The annular solar eclipse will begin passing over the U.S. in the Pacific Northwest. It is forecast to begin in Oregon at 9:13 a.m. PDT, according to NASA. The eclipse will then travel southeast until it leaves the U.S. in southern Texas at 12:03 p.m. CDT, after which it will pass over the Gulf of Mexico before moving over parts of Central and South America.
People who are along the eclipse’s path of annularity have the best chances of seeing all of its phases, though everyone in the contiguous U.S. should be able to see part of the eclipse, NASA experts say. But cloudy conditions could interfere with viewing plans, starting with areas near the eclipse’s U.S. entrance.
Speaking with Newsweek by phone Friday afternoon, AccuWeather senior meteorologist Mike Doll said the Northwestern U.S. is expected to experience “quite a bit of cloud cover.” People in the metro areas of Boise, Idaho; Seattle, Washington; and Portland, Oregon, “are not likely to be able to get to see the eclipse” due to cloudy conditions. These areas will have the “worst conditions” for eclipse viewing, he said.
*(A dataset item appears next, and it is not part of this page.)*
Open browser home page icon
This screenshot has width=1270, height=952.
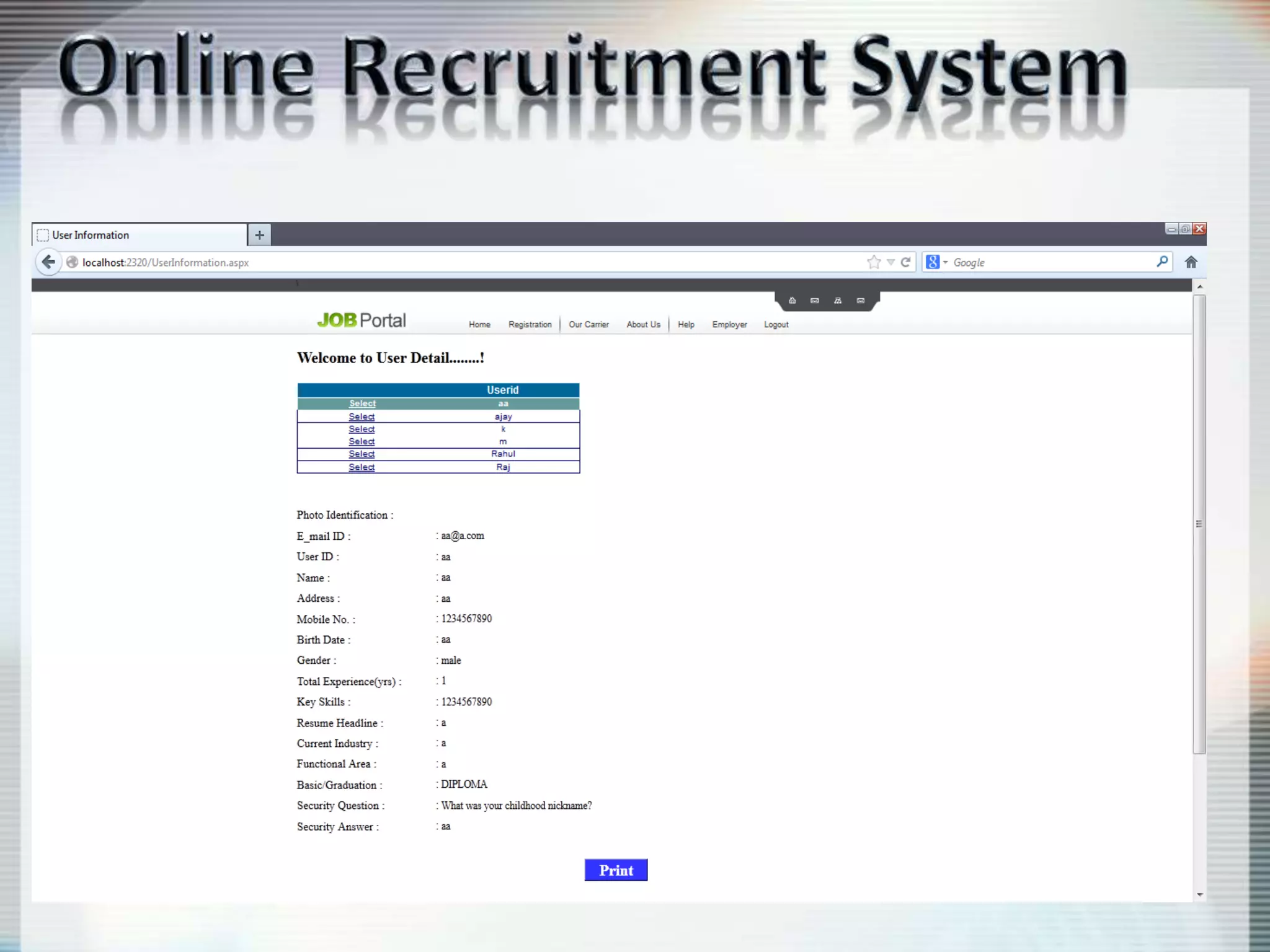tap(1191, 262)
Cloudy skies have also been forecast along the East Coast, according to the National Weather Service Prediction Center, which posted a map showing its cloud forecast for the eclipse on X, formerly Twitter.
Better viewing conditions are expected in the Central and Southern Rockies, the Southwestern U.S. and the Southern Plains. In Salt Lake City, Utah, forecasters don’t expect conditions to be “completely overcast,” but there likely won’t be enough breaks in the clouds to watch the eclipse, Doll said. Cloudy conditions are also in the forecasts for Las Vegas, Nevada; Phoenix, Arizona; and Albuquerque, New Mexico, but these areas are expected to have “pretty good viewing conditions,” he said. Texas’ major cities are also expected to experience strong views.
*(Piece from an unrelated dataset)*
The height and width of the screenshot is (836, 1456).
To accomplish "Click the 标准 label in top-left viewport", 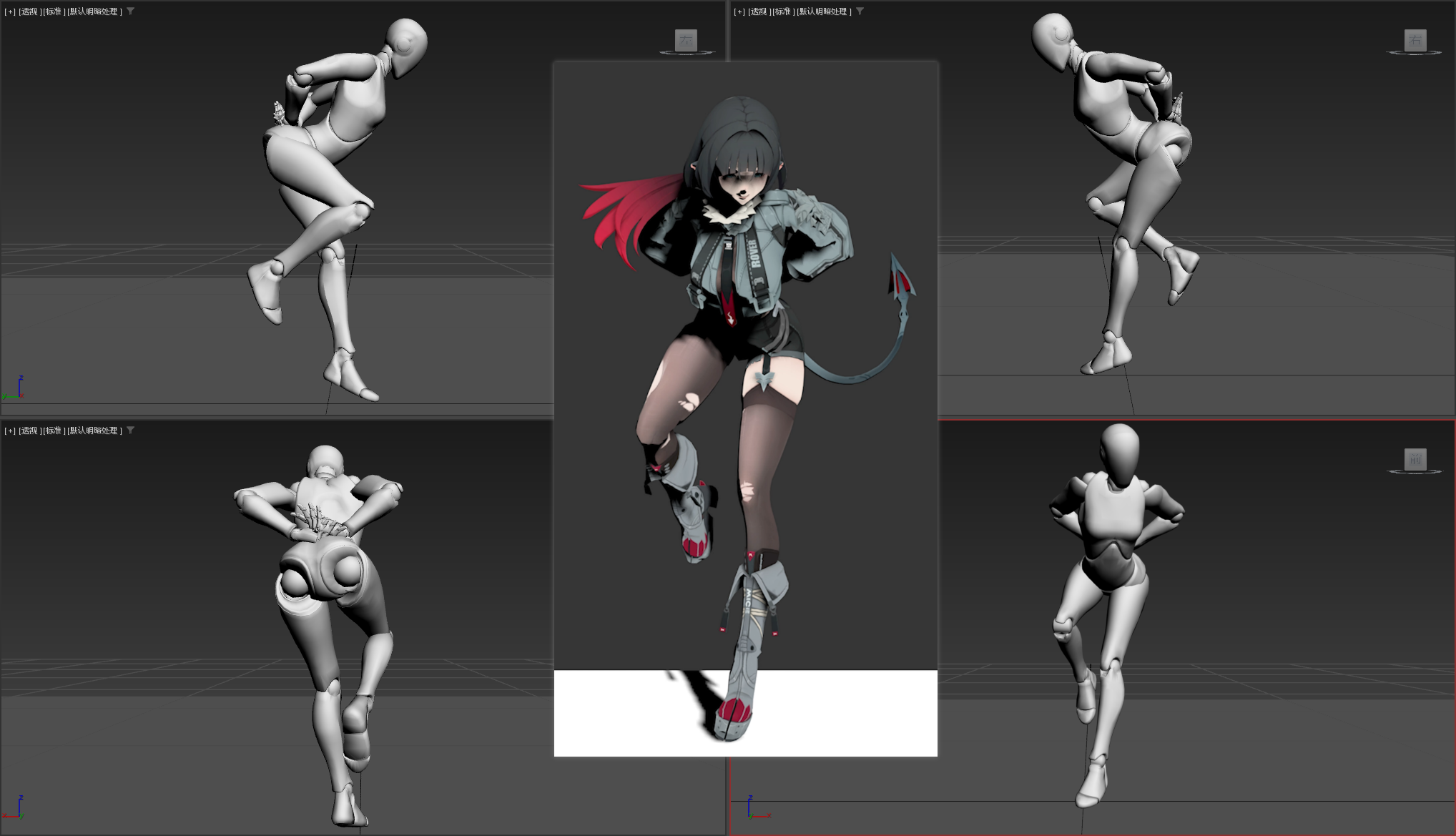I will pyautogui.click(x=53, y=11).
Solar and weather experts are reminding those who plan to watch the eclipse to do so safely by using special eclipse eyewear or homemade tools, such as pinhole cameras, that are designed to protect the eyes from the sun. NASA has instructions on its website that walk people through the steps of making a pinhole camera using card stock, aluminum foil and tape.
For those who won’t have optimal viewing conditions, NASA will be streaming the eclipse live on its YouTube channel.